Broadcast revenues fell 1.6% to $17.9 billion last year, according to the CRTC’s comprehensive 2016 Communications Monitoring Report, as Canadians increasingly look to digital sources for their audio and video entertainment
The drop was more pronounced in the TV sector, as revenues fell 3.4% to $7.1 billion, while radio revenues fell 1.2% to $1.9 billion. Revenues for television service providers remained stable at $8.9 billion, despite a 1.4% drop in subscribers, to 11.2 million.
TV viewing falls among younger Canadians
The report said Canadians watched an average of 27.2 hours of TV per week via a combination of over-the-air, cable, satellite and IPTV in 2015, representing a slight 0.7% decrease from the previous year.
Not surprisingly, the declines are more pronounced among younger viewers, falling 5.5% for 12-17 year olds and 4.4% for 18-34 year-olds. Canadians 65 and older consume the most TV (42 hours per week), while 12 to 34 year-olds consume the least (19 hours per week).
U.S. conventional channels accounted for 4.8% of Canadian tuning, up slightly from 4.5% the previous broadcast year, while discretionary services accounted for 7.2% of tuning, down from 8% the previous broadcast year.

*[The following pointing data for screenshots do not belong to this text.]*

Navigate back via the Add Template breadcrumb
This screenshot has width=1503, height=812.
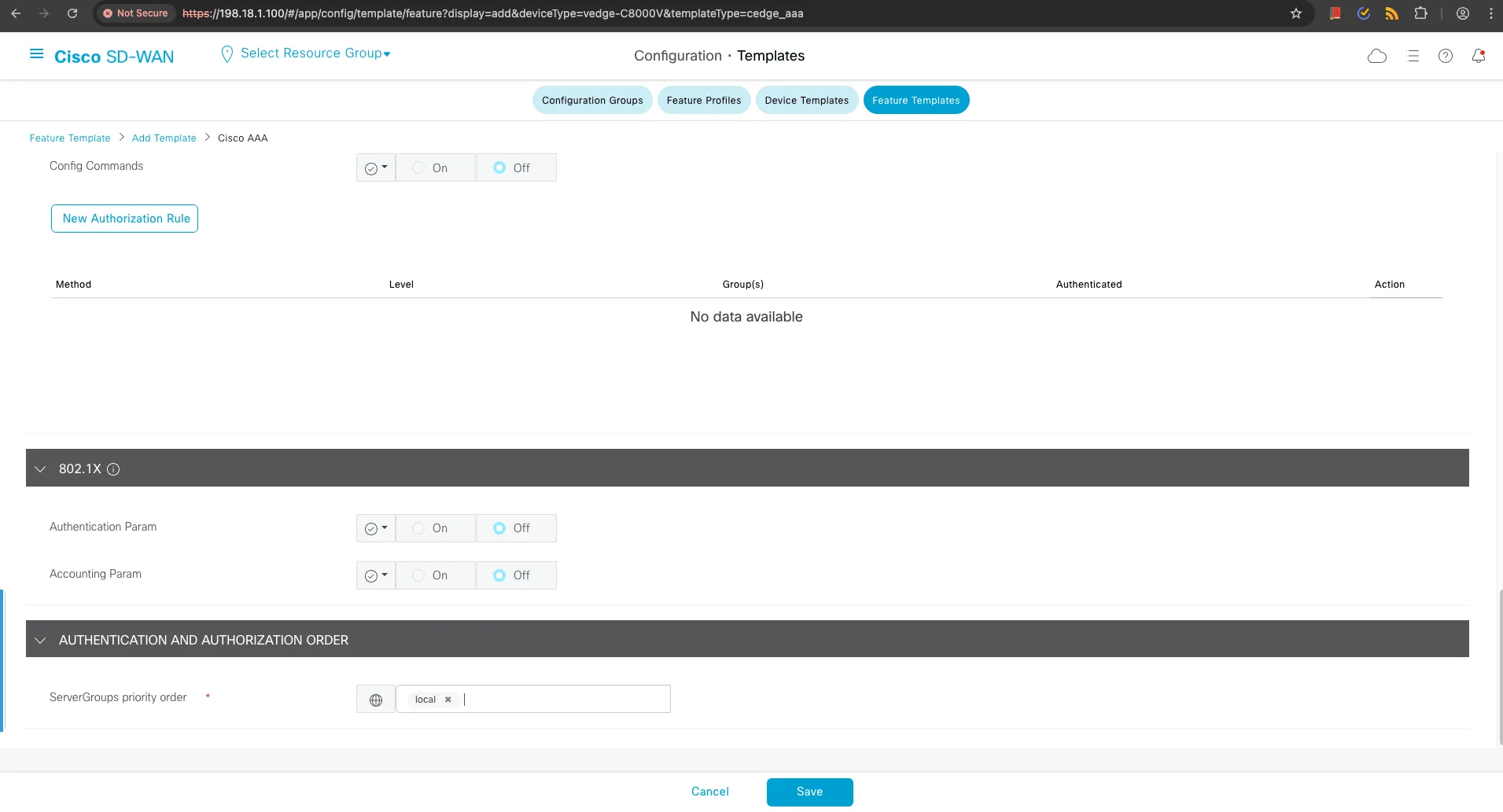[x=164, y=138]
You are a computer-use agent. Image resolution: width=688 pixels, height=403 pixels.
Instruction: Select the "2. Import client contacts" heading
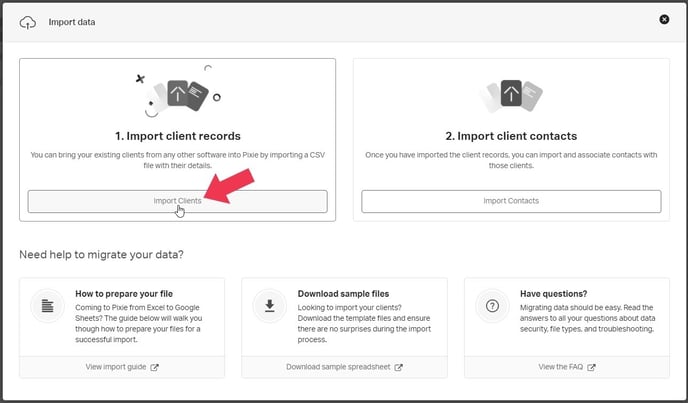(x=511, y=136)
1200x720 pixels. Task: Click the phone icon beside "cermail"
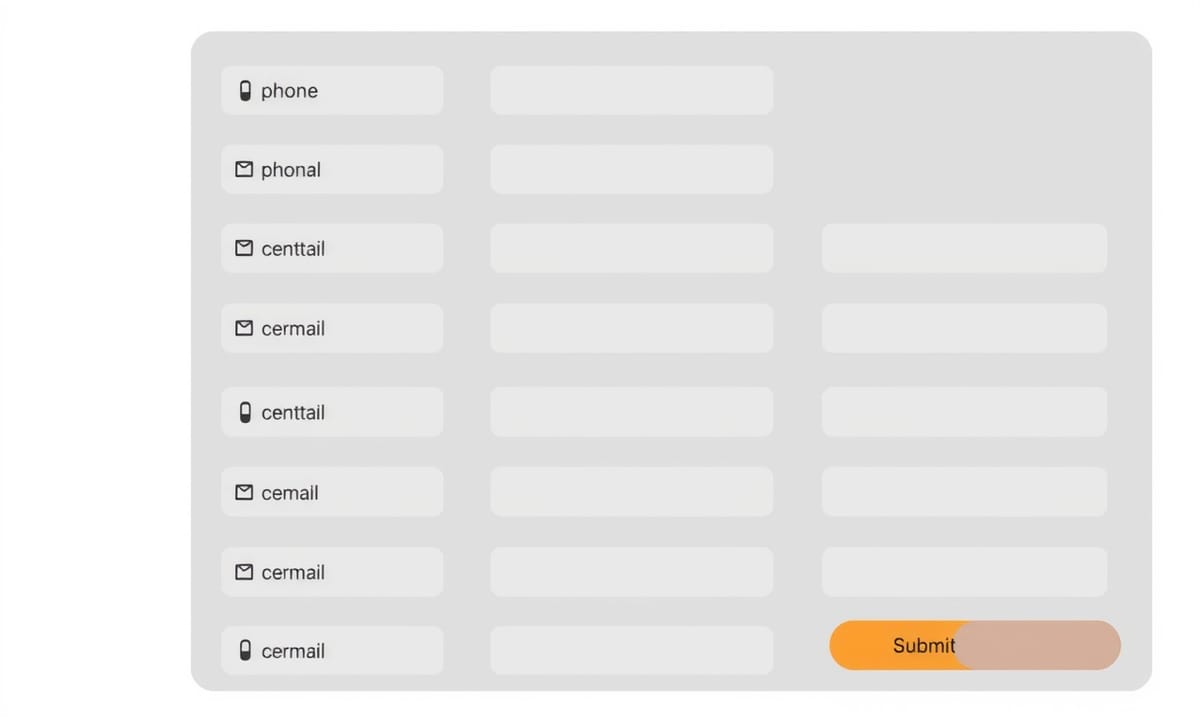tap(245, 651)
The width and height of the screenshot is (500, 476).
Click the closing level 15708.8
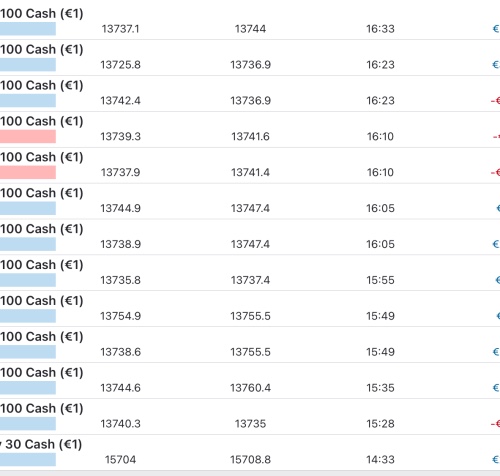click(250, 460)
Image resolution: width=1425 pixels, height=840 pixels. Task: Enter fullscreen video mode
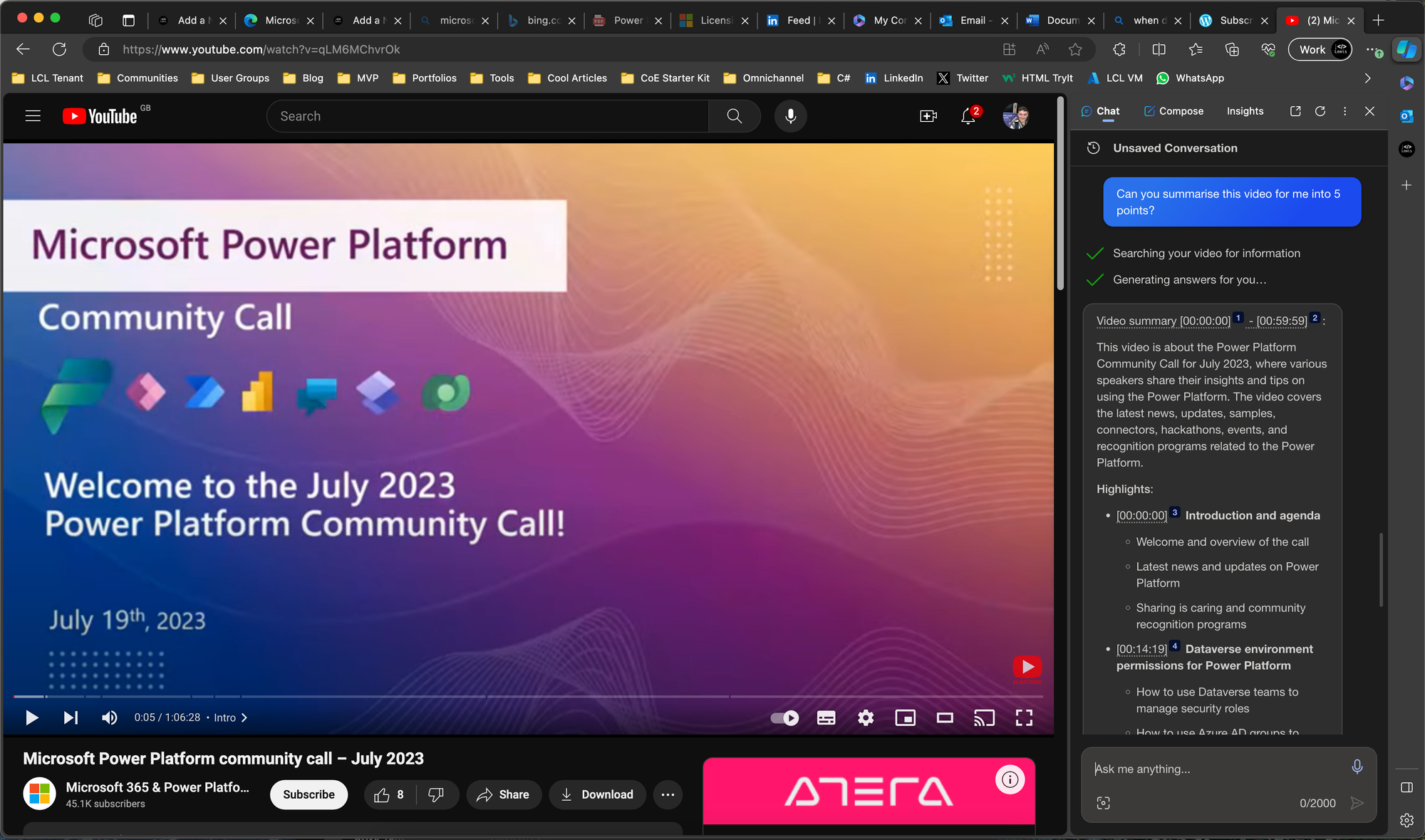point(1024,717)
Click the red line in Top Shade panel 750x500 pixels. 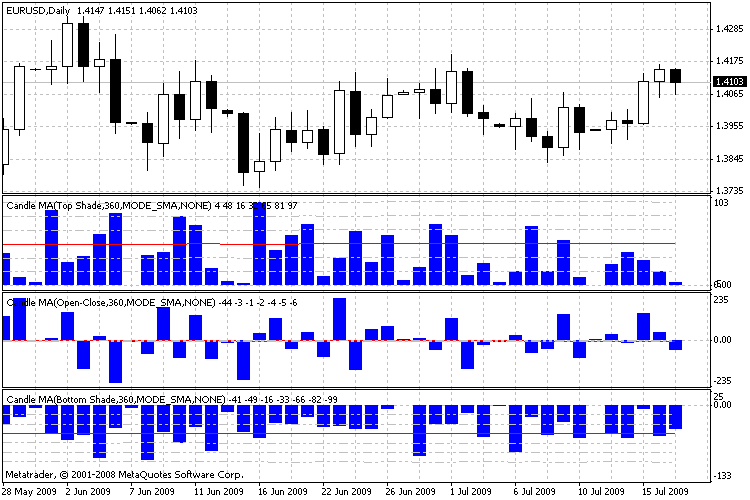100,244
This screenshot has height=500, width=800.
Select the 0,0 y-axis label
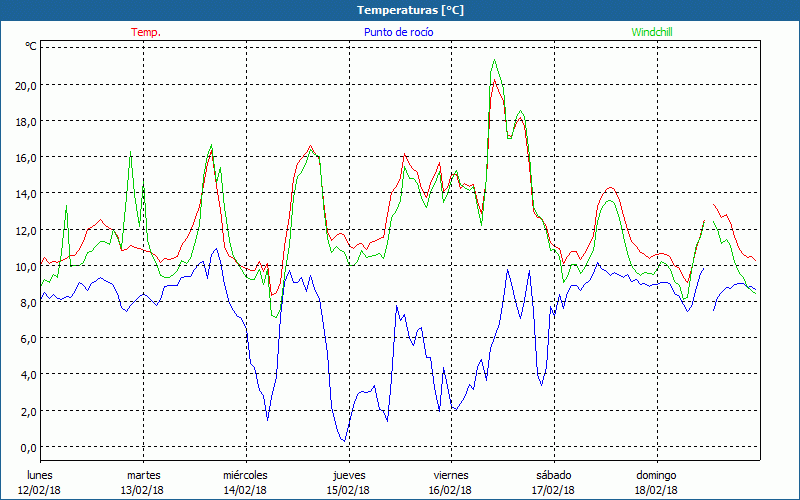tap(28, 447)
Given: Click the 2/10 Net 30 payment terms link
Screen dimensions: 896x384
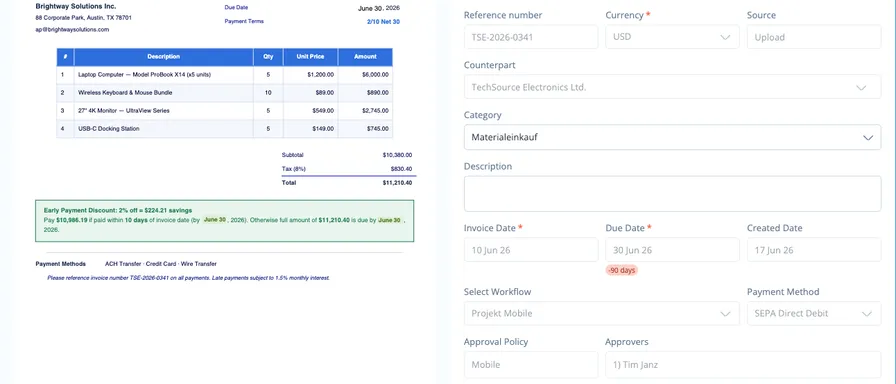Looking at the screenshot, I should point(383,22).
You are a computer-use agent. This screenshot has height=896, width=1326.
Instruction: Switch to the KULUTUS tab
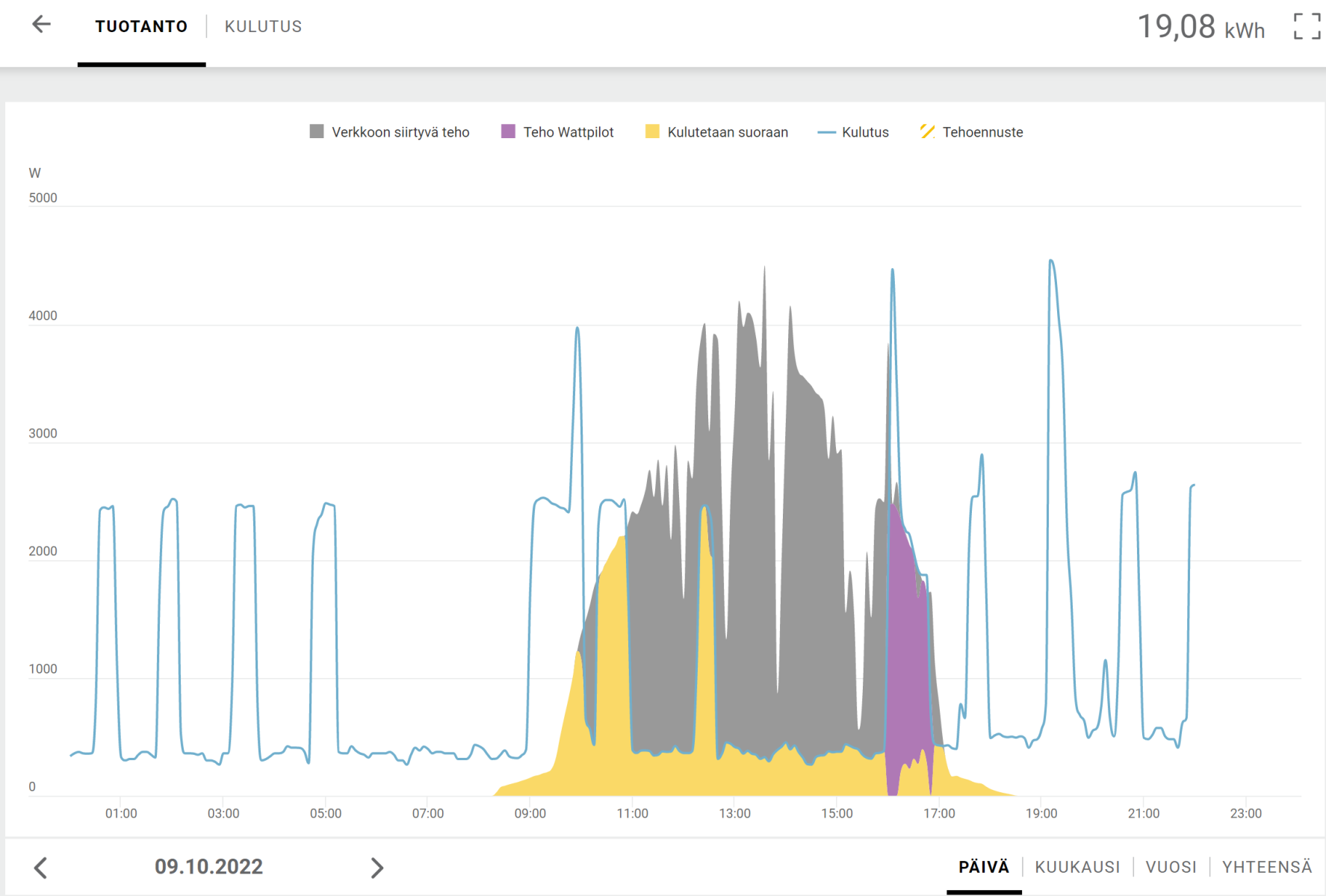[263, 27]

Conventional TV advertising down, specialty up
Conventional TV services saw advertising revenues fall by $337 million – from $1.95 billion to $1.61 billion – between 2011 and 2015, while revenues for specialty, pay, pay-per-view and video-on-demand services grew slightly, from $1.23 billion to $1.24 billion.
Ad revenues for CBC conventional television fell by $150 million, from $370 million in 2011 to $220 million in 2015, likely exacerbated by the public broadcaster’s loss of lucrative NHL rights.
The country’s six largest TV broadcasters accounted for more than 86% of the sector’s total revenues, a figure that includes advertising, subscriptions and other commercial revenues, as well as parliamentary appropriations for the CBC.
Bell Media accounted for nearly one third of all TV revenue (31%), followed by Corus Entertainment, including Shaw Media (20%), CBC (18%), Rogers Media (11%) and Quebecor Media (5%).
Five of the top 10 highest-grossing individual specialty services were sports related, with the broadcast of NHL games helping both Sportsnet One and TVA Sports crack the top 10 for the first time in their history. The top 10 highest grossing services accounted for 37.7% of the total revenues generated by discretionary services last year.
Radio remains stable, though AM struggling
Canada’s 704 commercial radio stations generated revenue of $1.6 billion last year, relatively unchanged from 2011. However, there were 12 additional FM services in operation last year compared to 2014, bringing the total number of FM services to 580.
Revenues for FM services have grown an average of 0.3% a year since 2011, with total combined revenues of $1.32 billion.
Last year also marked the second year of national advertising eligibility for CBC’s Ici Musique and Radio 2. The two stations generated $1.4 million in advertising revenue in 2015, a 27.2% increase from 2014. However, that represented just 0.5% of the public broadcaster’s total radio revenue in 2015.
The country’s five largest commercial broadcasters accounted for more than 68% of total radio revenues in 2015, led by Bell Media (26%), Rogers Media (15%), Newcap Radio (10%), Corus Entertainment (10%) and Cogeco Media (7%).
The report noted AM stations had been “struggling” for the past five years, with revenues dropping by an average of 2.1% per year between 2011 and 2015 (when total revenues were $286 million). There were 124 AM services operating in 2015, down from 127 the previous year.
Country and AC the most popular radio formats
The report said country and contemporary music formats garnered the largest listener share, noting the popularity of the two genres had been “steadily increasing” over the past several years.
Today’s country is the leading format for the 103 stations reported in the country’s English-language diary markets, accounting for 16% of the audience share, ahead of CBC Radio One (15%) and adult contemporary (10%).
News/talk is the leading format for the 11 stations measured in English-language PPM markets, accounting for 17% of all tuning – ahead of adult contemporary (15%) and CBC Radio One (13%).